«Le donne cristiane in Egitto possono girare senza velo? Certo, se vogliono essere stuprate»

Queste le parole del predicatore islamico Hesham al-Ashry andate in onda in tutto l’Egitto in prima serata. I giornali protestano: «Questa non è l’Arabia Saudita».

«Una volta mi hanno chiesto: se andasse al potere, permetterebbe alle donne cristiane di girare senza velo? E io ho risposto: se vogliono essere stuprate per strada, certo che possono». Molti egiziani sono saltati sulla sedia quando hanno ascoltato in prima serata il predicatore musulmano Hesham al-Ashry (nella foto) che invocava in televisione il velo per tutte le donne.
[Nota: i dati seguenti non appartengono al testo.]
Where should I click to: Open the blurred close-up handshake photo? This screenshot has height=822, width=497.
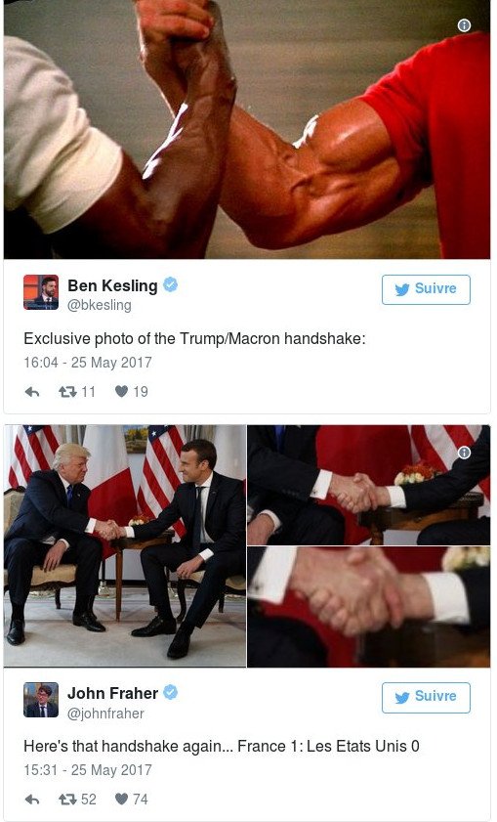(369, 607)
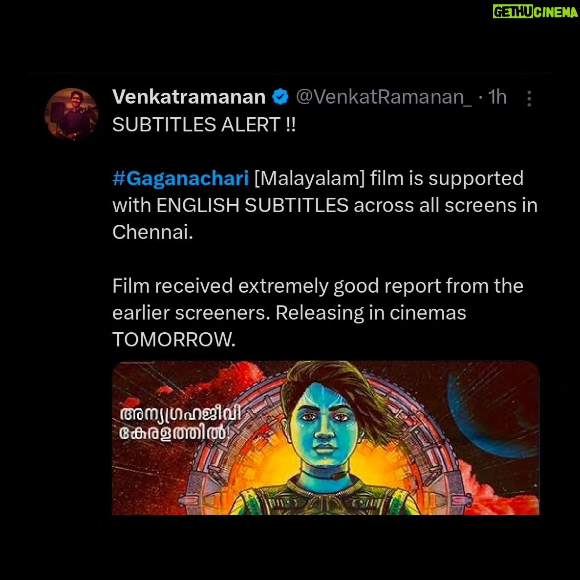The width and height of the screenshot is (580, 580).
Task: Open the three-dot tweet options menu
Action: pos(529,99)
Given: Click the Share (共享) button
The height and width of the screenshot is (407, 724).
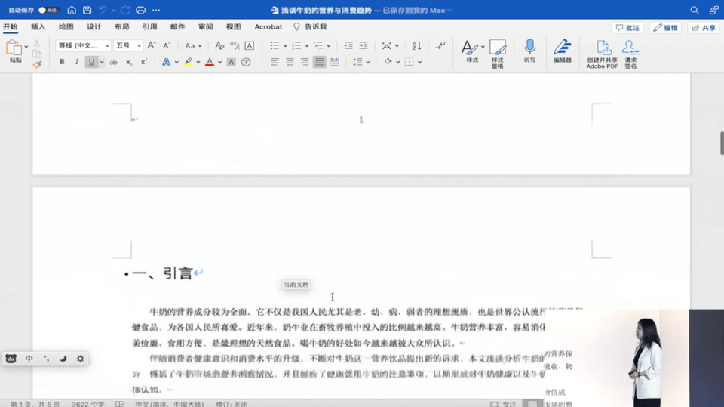Looking at the screenshot, I should [704, 27].
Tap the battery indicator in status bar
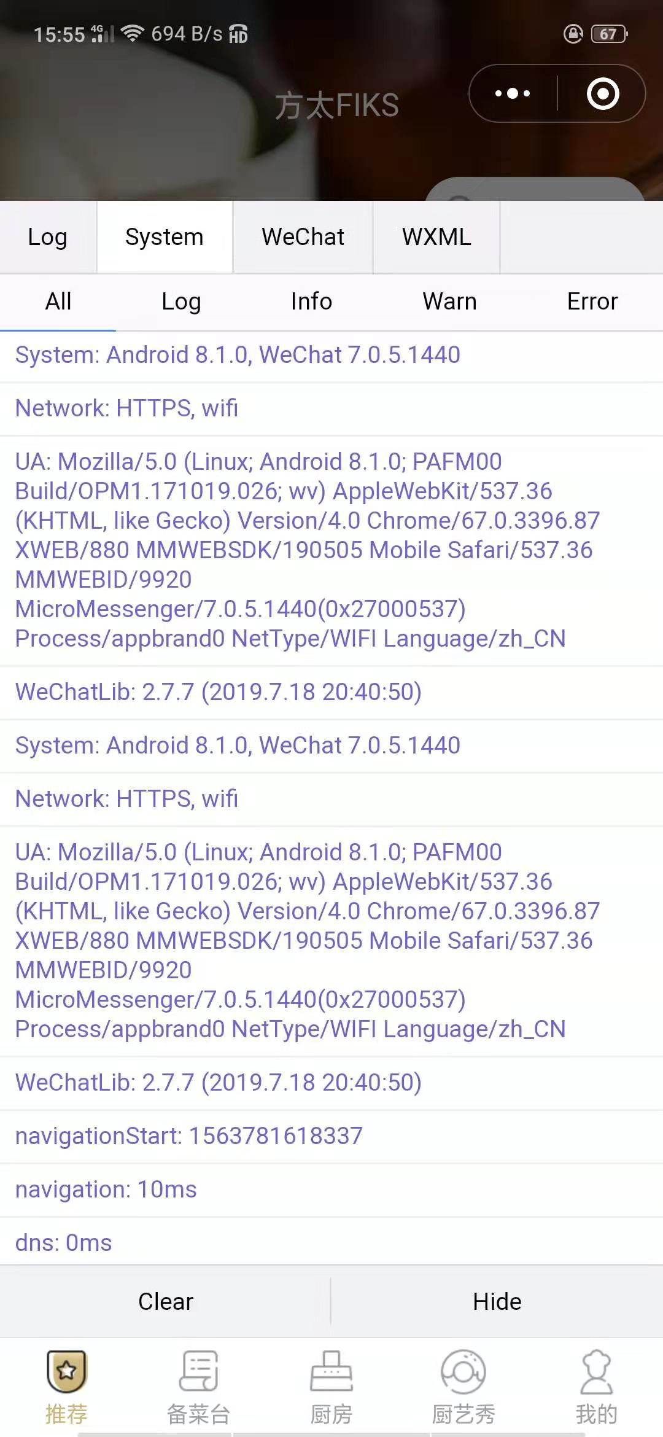This screenshot has height=1437, width=663. click(609, 34)
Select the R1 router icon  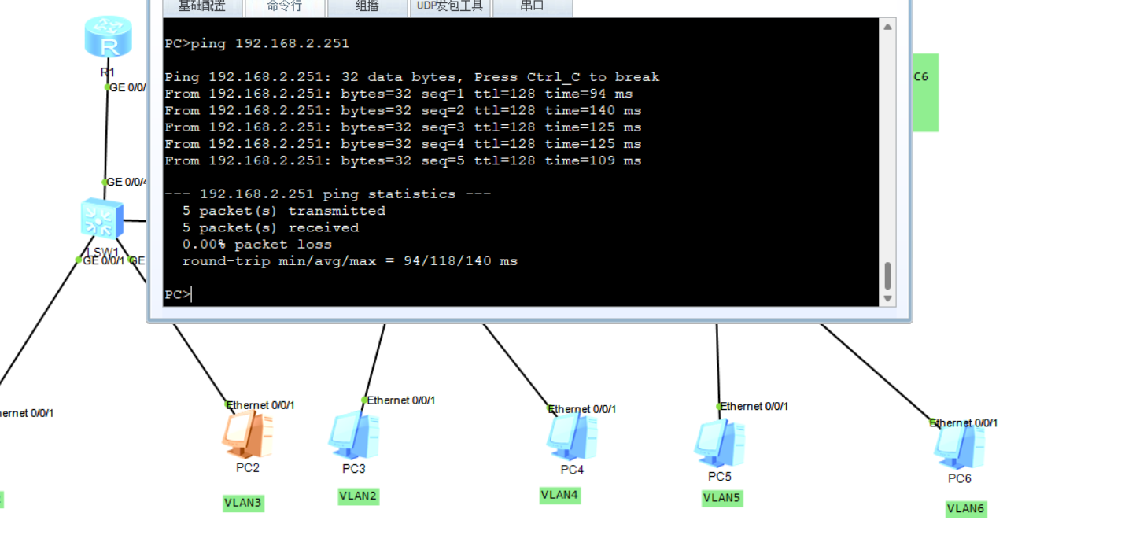point(107,35)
Non solo.

POLIZIA MORALE. Il predicatore si è anche pronunciato a favore della polizia islamica, quella che in Arabia Saudita è chiamata “polizia morale” e che bada che nessuno violi la sharia: «Non sarebbe una cattiva idea – ha detto al-Ashry – Ma perché l’Egitto diventi una paese completamente islamico, l’alcol deve essere bandito e tutte le donne devono girare velate». Molti giornali egiziani hanno protestato contro la televisione che ha lasciato uno spazio così importante a una visione così fondamentalista della società e dell’islam. «Questo è l’Egitto, non l’Arabia Saudita» è uno dei tanti commenti raccolti dal quotidiano al-Masry al-Youm.

ELEZIONI PARLAMENTARI. Il presidente del paese Mohamed Morsi, appartenente ai Fratelli Musulmani, è stato invitato a commentare le parole del predicatore, e ha risposto in modo criptico attraverso il portavoce Mahmoud Ghozian: «La promozione della virtù e la prevenzione del vizio spetta alle autorità e non ai singoli o ai gruppi. Non tutti hanno il diritto di intervenire». Parole che non rassicurano gli egiziani, specie dopo l’approvazione di una  Costituzione islamista, e un ramo del Parlamento, l’unico aperto al momento, la Shura, dominata da Fratelli Musulmani e salafiti. Proprio ieri è stato annunciato che le procedure per le elezioni parlamentari cominceranno il 25 febbraio, le consultazioni potrebbero avere luogo in aprile.